In this embodiment of this disclosure, the first model and the second data set are obtained, and the first model is trained using the second data set. The first target network layer is determined from the N network layers, and the first target network layer is quantized. The quantized first model is trained using the second data set, the second target network layer is determined from the N network layers, and the second target network layer is quantized until no unquantized network layer exists among the N network layers, to obtain the second model. It can be seen that during iterative training of the first model, the first model is updated by quantizing the target network layer, so that the scale of the neural network model can be reduced, thereby realizing model quantization.
FIG. 3 is a flowchart of another data processing method according to an embodiment of this disclosure. The method is performed by a data processing device. The method in this embodiment of this disclosure may include the following steps.
In step S301, obtain a first model. In some embodiments, obtaining a first model may be understood as communicating with or accessing a first model.
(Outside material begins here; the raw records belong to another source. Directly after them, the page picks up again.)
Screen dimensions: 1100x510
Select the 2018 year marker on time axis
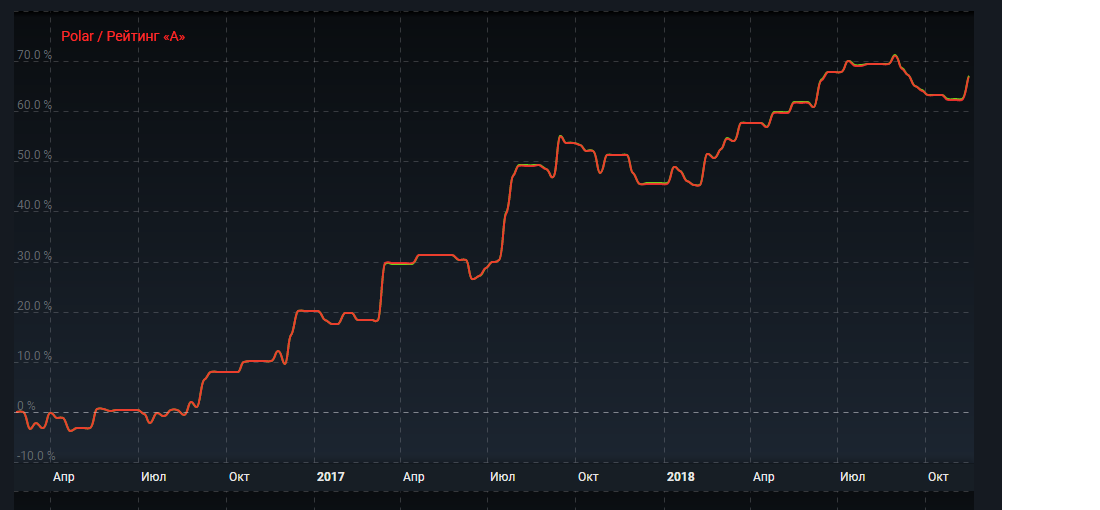pos(680,477)
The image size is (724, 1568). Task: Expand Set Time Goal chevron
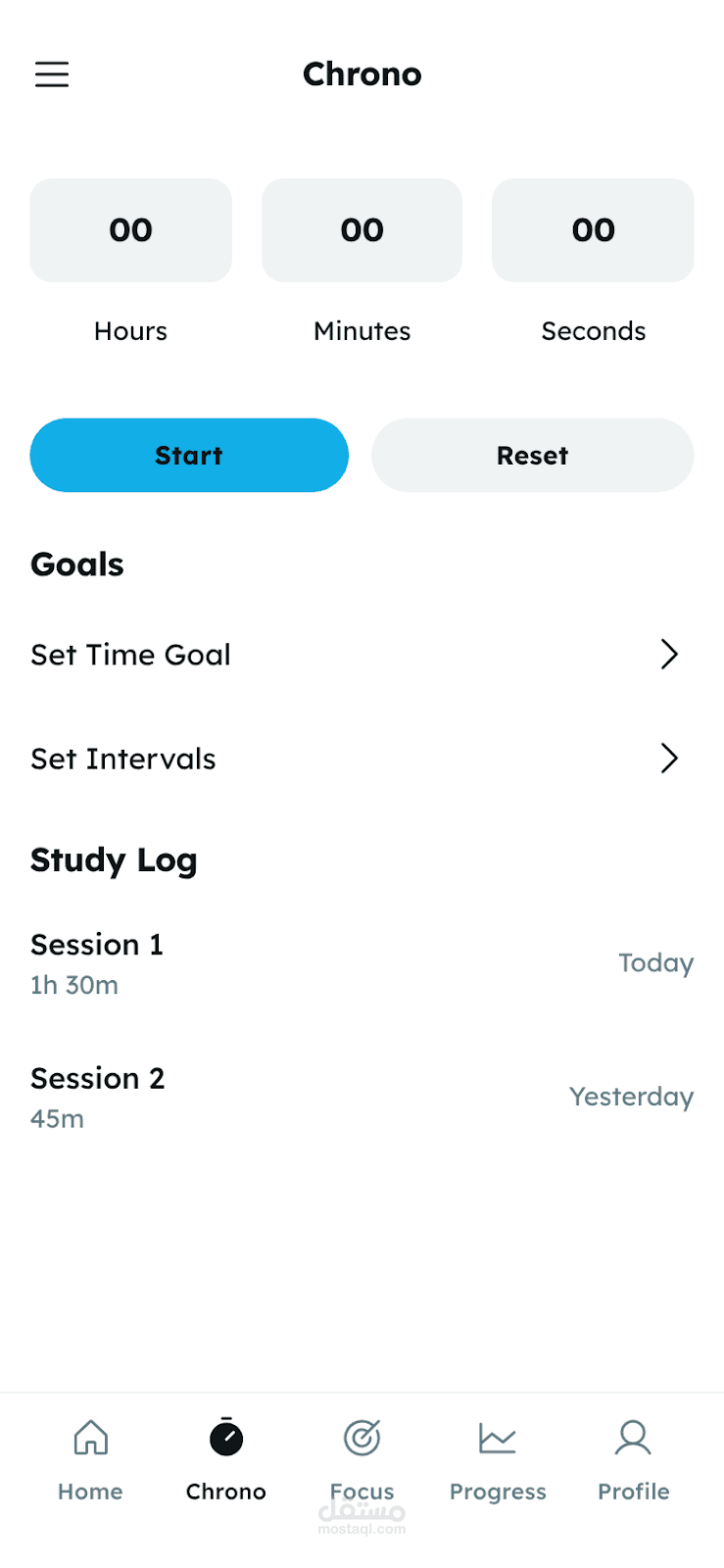click(x=669, y=654)
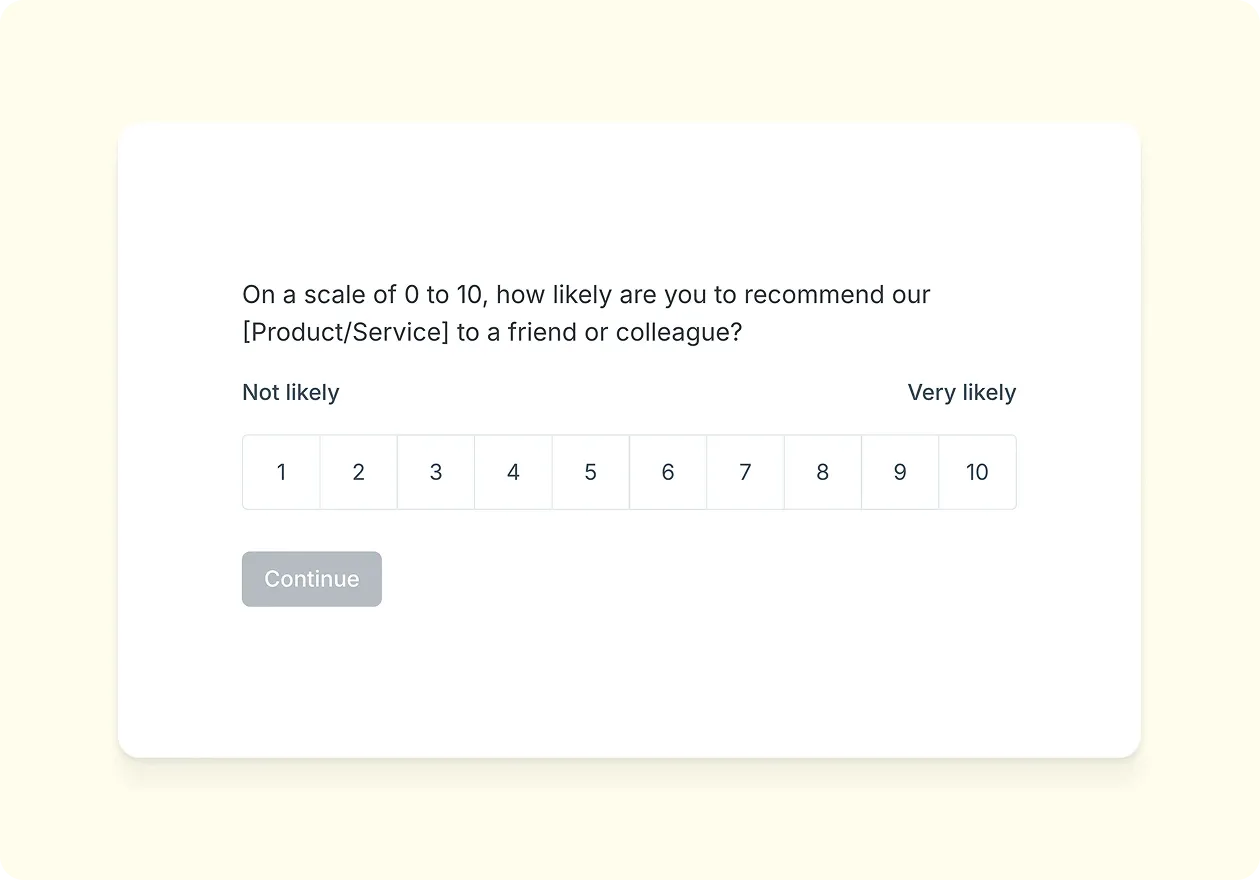Select rating 2 near Not likely
The width and height of the screenshot is (1260, 880).
358,472
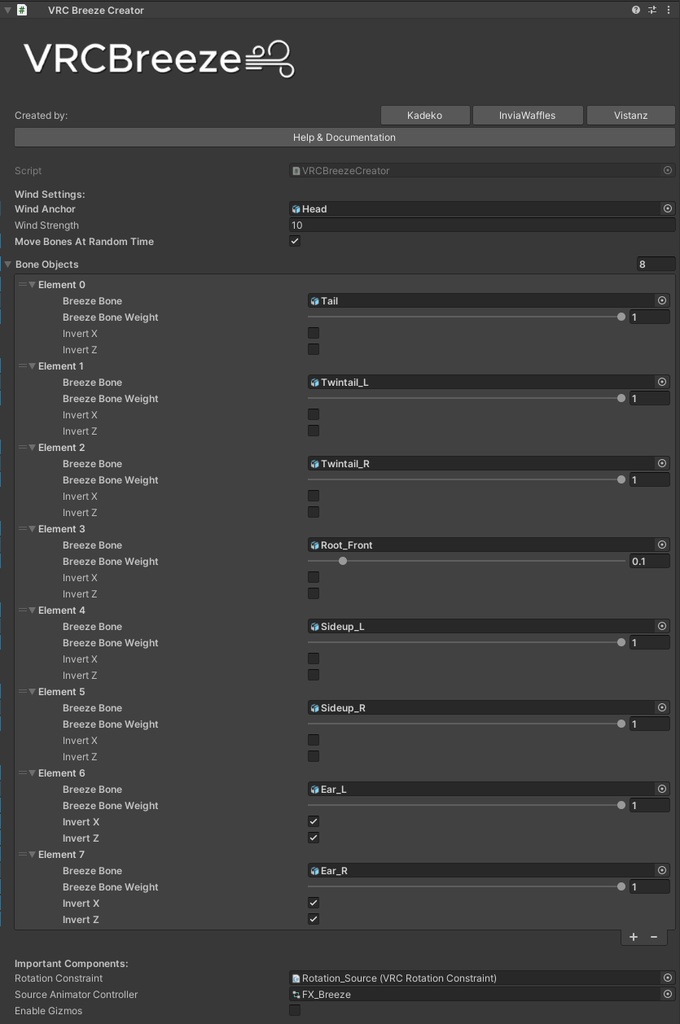Disable Invert Z for Ear_L
680x1024 pixels.
pos(314,838)
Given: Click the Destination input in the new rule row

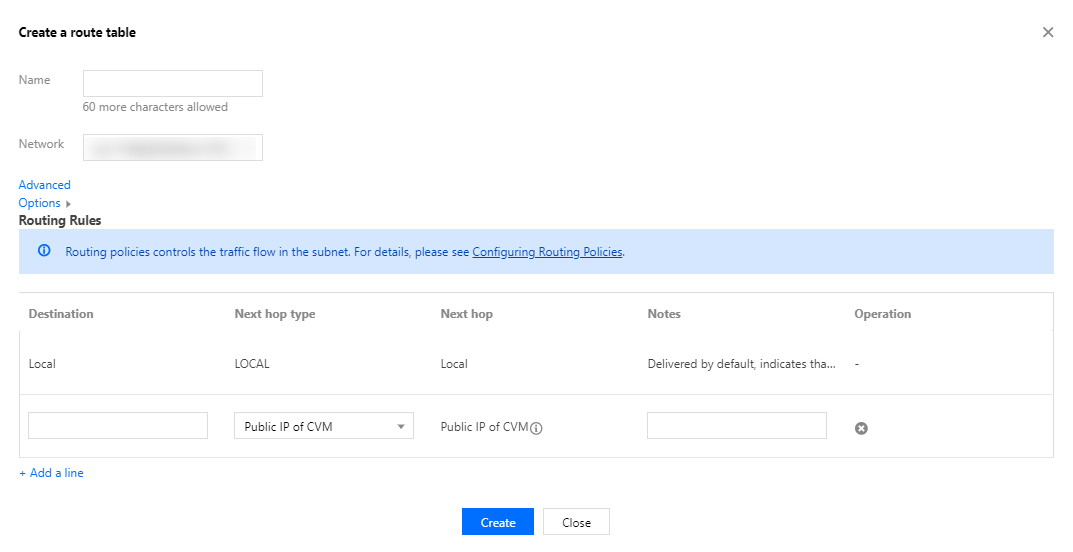Looking at the screenshot, I should (118, 426).
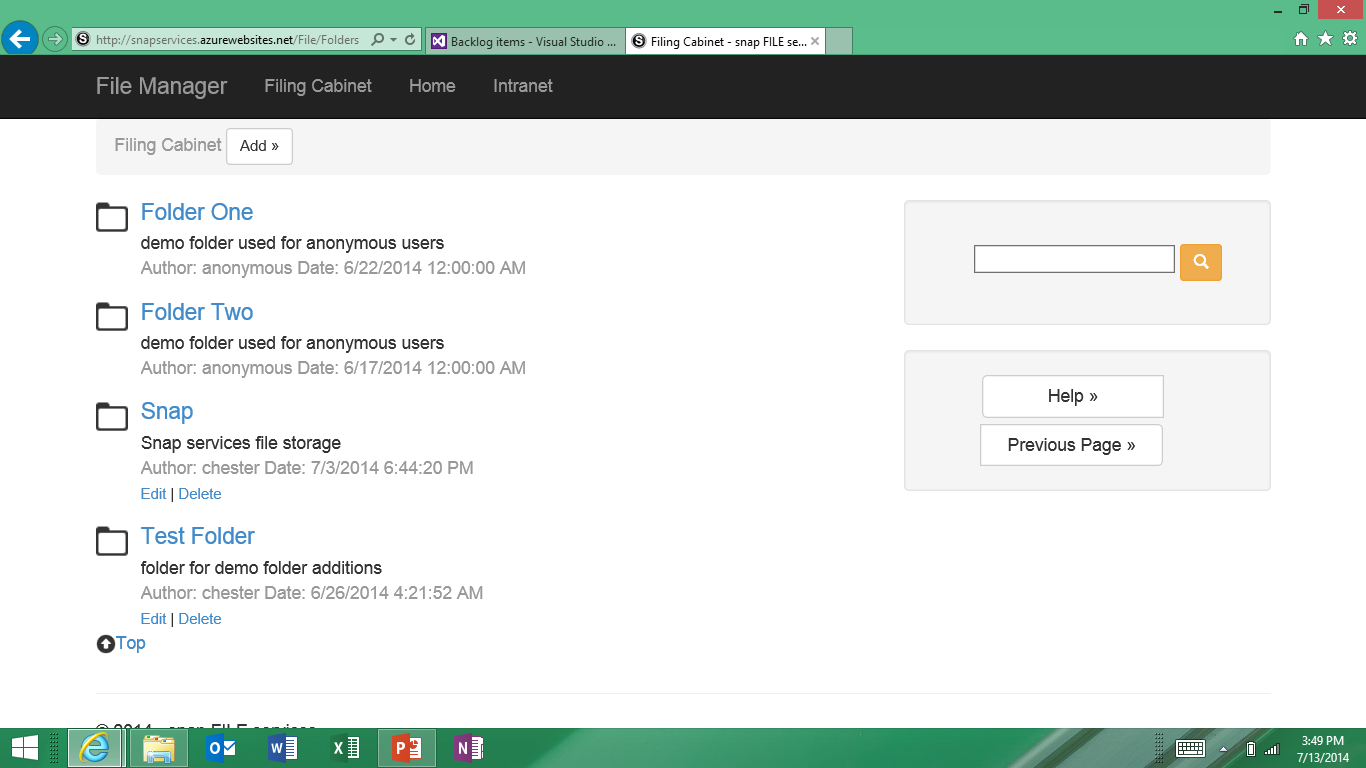Click Delete under the Snap folder
Image resolution: width=1366 pixels, height=768 pixels.
click(200, 494)
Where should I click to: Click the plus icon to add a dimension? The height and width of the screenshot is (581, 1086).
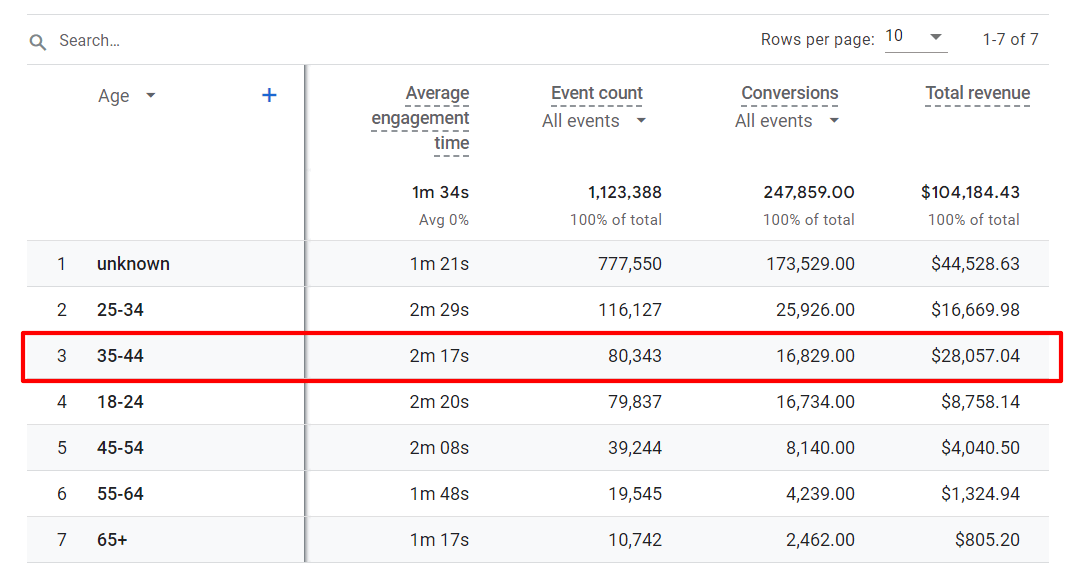tap(268, 95)
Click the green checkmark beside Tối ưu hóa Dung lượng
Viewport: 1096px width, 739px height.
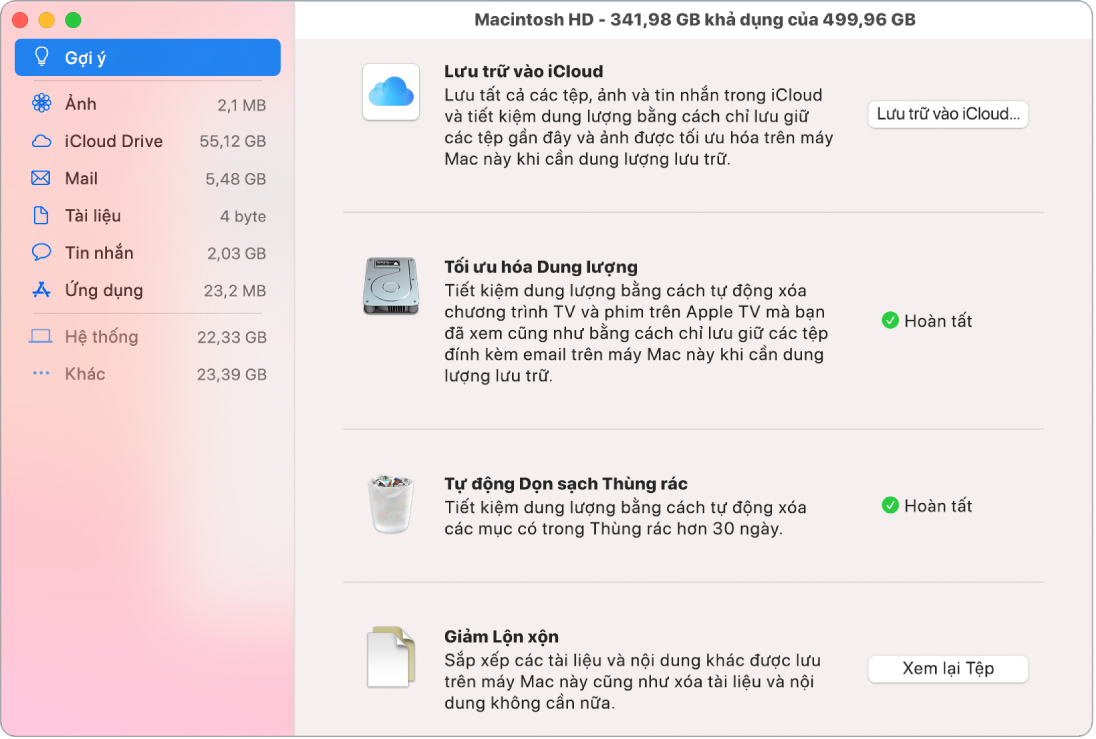point(891,321)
In an implementation, in response to a request for deploying a first model in a data processing device, the data processing device obtains the first model. After obtaining the first model, the data processing device determines, according to configuration parameters of the data processing device, whether a deployment condition for deploying the first model is satisfied. The configuration parameters of the data processing device include storage space, processing power, power consumption, and the like. In response to the configuration parameters of the data processing device not matching the deployment condition of the first model, the data processing device continues to perform step S302 to step S308 or perform step S202 to step S204 to obtain a quantized model corresponding to the first model, and deploys the quantized model in response to the deployment condition of the quantized model matching the configuration parameters of the data processing device. Correspondingly, in a case that the configuration parameters of the data processing device match the deployment condition of the first model, the data processing device directly deploys the first model.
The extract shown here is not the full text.